Bryan Mayer, la memoria del Holocausto y el silencio de Viotti en Rafaela
El pasado 27 de enero se conmemoró el Día Internacional en Memoria de las Víctimas del Holocausto, una fecha que interpela a la humanidad y obliga a renovar el compromiso con la verdad histórica y la defensa de los derechos humanos. En ese marco, el presidente de la Nación, Javier Milei, participó de un acto en el Museo del Holocausto, donde pronunció un discurso de fuerte contenido simbólico y político.

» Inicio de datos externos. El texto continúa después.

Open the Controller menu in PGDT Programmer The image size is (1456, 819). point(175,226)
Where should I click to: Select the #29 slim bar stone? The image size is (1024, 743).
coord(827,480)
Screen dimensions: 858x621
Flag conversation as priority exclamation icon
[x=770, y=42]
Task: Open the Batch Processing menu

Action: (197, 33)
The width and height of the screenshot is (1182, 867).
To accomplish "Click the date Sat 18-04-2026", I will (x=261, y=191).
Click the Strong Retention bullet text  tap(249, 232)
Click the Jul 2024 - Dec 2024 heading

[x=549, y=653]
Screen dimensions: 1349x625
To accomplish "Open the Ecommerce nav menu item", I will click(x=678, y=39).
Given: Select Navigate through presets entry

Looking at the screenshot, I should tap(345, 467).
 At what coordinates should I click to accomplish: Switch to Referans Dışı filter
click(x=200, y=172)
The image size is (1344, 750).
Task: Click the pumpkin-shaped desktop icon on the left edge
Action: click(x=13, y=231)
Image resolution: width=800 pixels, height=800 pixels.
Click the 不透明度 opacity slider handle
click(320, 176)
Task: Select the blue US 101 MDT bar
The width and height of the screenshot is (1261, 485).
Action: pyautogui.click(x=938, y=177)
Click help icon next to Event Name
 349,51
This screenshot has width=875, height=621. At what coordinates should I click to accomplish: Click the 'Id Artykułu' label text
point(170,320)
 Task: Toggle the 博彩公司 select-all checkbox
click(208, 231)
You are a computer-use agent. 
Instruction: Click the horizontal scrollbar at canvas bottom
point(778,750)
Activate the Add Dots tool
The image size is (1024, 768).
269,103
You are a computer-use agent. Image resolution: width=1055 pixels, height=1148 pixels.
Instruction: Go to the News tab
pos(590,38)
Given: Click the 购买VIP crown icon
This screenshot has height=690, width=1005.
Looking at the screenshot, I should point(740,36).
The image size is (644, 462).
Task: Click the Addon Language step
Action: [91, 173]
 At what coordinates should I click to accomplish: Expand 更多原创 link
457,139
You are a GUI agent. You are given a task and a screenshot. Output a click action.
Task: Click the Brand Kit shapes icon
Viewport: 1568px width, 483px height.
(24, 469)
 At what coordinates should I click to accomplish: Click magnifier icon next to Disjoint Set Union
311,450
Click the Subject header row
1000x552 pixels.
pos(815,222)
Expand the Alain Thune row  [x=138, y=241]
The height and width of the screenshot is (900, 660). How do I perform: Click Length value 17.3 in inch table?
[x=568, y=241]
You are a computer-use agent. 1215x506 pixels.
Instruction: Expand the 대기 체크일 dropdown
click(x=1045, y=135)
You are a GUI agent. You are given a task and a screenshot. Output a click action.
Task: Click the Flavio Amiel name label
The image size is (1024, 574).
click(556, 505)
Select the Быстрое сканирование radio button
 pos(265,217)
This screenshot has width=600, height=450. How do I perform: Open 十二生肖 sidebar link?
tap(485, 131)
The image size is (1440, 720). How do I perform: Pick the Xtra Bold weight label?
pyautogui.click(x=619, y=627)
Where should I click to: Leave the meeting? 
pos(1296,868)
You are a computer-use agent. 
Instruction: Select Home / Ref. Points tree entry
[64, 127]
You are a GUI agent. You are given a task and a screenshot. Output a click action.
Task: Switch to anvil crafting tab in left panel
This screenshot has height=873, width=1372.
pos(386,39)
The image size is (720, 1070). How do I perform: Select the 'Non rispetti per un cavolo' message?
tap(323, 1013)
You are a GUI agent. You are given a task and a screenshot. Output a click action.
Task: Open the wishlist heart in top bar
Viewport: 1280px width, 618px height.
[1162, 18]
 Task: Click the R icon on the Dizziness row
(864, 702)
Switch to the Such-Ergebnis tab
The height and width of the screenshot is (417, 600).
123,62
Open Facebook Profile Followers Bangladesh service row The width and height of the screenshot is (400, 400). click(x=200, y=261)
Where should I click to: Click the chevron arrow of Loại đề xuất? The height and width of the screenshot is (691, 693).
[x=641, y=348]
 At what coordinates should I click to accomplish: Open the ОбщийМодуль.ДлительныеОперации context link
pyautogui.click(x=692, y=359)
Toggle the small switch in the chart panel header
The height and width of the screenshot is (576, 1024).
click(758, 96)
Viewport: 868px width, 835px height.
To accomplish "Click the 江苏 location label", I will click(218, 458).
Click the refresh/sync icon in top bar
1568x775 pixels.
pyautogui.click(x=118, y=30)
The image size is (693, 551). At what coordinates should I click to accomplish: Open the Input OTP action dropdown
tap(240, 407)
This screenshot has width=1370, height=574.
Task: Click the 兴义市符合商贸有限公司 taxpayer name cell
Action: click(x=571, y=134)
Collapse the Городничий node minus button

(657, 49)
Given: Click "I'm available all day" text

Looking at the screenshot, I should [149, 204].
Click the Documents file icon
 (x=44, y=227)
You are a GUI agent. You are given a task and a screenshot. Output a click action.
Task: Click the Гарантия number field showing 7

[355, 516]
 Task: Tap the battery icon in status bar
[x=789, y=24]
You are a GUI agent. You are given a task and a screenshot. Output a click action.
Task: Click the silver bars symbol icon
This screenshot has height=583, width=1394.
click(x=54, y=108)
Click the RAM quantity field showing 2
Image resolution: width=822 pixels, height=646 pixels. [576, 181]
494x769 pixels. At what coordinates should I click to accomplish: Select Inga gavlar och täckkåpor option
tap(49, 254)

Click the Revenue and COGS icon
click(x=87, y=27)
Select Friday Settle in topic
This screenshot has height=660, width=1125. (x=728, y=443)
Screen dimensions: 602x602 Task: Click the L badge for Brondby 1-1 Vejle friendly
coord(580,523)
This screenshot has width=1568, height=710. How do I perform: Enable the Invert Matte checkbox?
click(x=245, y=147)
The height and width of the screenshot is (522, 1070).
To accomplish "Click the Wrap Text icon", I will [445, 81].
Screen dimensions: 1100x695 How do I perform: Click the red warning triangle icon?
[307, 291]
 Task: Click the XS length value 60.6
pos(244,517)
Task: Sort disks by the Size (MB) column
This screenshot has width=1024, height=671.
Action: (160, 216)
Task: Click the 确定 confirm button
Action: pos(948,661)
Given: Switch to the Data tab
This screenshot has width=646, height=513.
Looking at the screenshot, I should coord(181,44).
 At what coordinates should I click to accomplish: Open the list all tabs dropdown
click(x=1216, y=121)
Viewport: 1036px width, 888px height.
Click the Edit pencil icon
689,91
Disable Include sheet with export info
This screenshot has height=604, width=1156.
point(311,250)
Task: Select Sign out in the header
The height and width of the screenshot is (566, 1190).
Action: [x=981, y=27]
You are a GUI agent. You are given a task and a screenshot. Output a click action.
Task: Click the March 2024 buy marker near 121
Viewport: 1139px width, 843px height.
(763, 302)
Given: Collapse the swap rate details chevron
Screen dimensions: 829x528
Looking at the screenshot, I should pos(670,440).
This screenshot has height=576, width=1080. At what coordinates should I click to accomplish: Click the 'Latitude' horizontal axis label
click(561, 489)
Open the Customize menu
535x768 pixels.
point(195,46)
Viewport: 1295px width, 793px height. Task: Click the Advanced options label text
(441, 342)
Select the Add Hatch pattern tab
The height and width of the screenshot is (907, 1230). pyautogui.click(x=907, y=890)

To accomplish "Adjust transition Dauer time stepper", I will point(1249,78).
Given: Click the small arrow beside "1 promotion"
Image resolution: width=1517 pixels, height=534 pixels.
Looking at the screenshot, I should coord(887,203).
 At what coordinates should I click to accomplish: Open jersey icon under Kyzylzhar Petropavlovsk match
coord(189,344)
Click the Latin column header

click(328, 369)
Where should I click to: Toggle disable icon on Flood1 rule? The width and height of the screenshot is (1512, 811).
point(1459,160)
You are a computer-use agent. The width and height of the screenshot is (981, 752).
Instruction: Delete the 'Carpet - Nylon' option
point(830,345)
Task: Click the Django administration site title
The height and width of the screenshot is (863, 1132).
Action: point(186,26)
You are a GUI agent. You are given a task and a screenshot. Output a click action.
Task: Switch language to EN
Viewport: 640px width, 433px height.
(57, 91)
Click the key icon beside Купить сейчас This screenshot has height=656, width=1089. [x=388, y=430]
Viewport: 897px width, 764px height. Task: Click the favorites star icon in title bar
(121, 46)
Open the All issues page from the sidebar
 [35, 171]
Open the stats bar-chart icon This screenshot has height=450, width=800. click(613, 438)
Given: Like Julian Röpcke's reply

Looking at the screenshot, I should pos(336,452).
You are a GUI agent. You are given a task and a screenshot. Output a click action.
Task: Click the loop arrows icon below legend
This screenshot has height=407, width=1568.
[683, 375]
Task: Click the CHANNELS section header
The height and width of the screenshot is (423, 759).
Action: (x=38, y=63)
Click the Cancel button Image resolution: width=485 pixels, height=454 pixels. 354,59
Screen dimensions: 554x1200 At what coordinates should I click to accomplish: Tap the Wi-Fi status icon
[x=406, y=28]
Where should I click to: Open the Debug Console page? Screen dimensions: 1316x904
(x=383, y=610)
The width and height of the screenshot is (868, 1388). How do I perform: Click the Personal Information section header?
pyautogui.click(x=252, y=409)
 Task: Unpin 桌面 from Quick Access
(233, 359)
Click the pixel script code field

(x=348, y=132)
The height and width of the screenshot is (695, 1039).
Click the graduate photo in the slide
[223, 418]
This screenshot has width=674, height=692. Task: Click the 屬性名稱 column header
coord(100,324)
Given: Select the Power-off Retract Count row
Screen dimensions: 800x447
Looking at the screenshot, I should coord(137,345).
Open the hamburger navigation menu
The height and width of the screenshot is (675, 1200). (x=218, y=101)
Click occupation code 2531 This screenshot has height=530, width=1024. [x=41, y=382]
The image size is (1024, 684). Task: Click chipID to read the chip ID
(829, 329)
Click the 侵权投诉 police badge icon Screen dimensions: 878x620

A raíz de esas palabras, el jefe de Gabinete de la Subsecretaría de Derechos Humanos, Bryan J. Mayer, se expresó en redes sociales citando al mandatario:
“Esos viejos fantasmas que creíamos haber enterrado han vuelto a asomar la cabeza con la extrema izquierda global y el terrorismo islamista” dijo el presidente @JMilei en el museo del Holocausto. En Rafaela todavía no sabemos cuánto dinero público autorizó el intendente Viotti para auspiciar un evento antisemita hace algunos meses, donde se invitaba al público a ir con piedras. El nazismo del siglo XXI tiene muchas formas."
Mientras a nivel nacional se ratifica la importancia de la memoria y la condena a toda forma de antisemitismo, en Rafaela persiste una incógnita inquietante: todavía no se conoce con claridad cuánto dinero público autorizó el intendente Leonardo Viotti para auspiciar un evento de características antisemitas realizado meses atrás, en el que incluso se invitaba al público a concurrir con piedras.
El silencio oficial frente a ese hecho genera preocupación. La utilización de fondos de todos los contribuyentes para respaldar actividades de ese tenor no sólo resulta inadmisible desde el punto de vista ético, sino que contradice los valores democráticos y de convivencia que una comunidad debe sostener.
El nazismo del siglo XXI adopta múltiples formas. Ya no se presenta con uniformes ni símbolos explícitos, sino muchas veces disfrazado de consignas, provocaciones o discursos de odio que buscan normalizar la intolerancia. Por eso, la indiferencia o la falta de explicaciones también se transforman en una forma de responsabilidad política.
La sociedad rafaelina sigue esperando respuestas. Han pasado varios meses y no hubo una aclaración pública contundente sobre el auspicio municipal de aquel evento ni sobre los criterios utilizados para su financiamiento. La memoria del Holocausto no puede ser sólo un acto ceremonial: exige coherencia, transparencia y decisiones firmes frente a cualquier manifestación de antisemitismo.
Hoy, más que nunca, Rafaela necesita una explicación. El intendente Leonardo Viotti tiene la obligación institucional y moral de rendir cuentas. La historia ya enseñó lo que ocurre cuando se mira para otro lado. La memoria no admite silencios.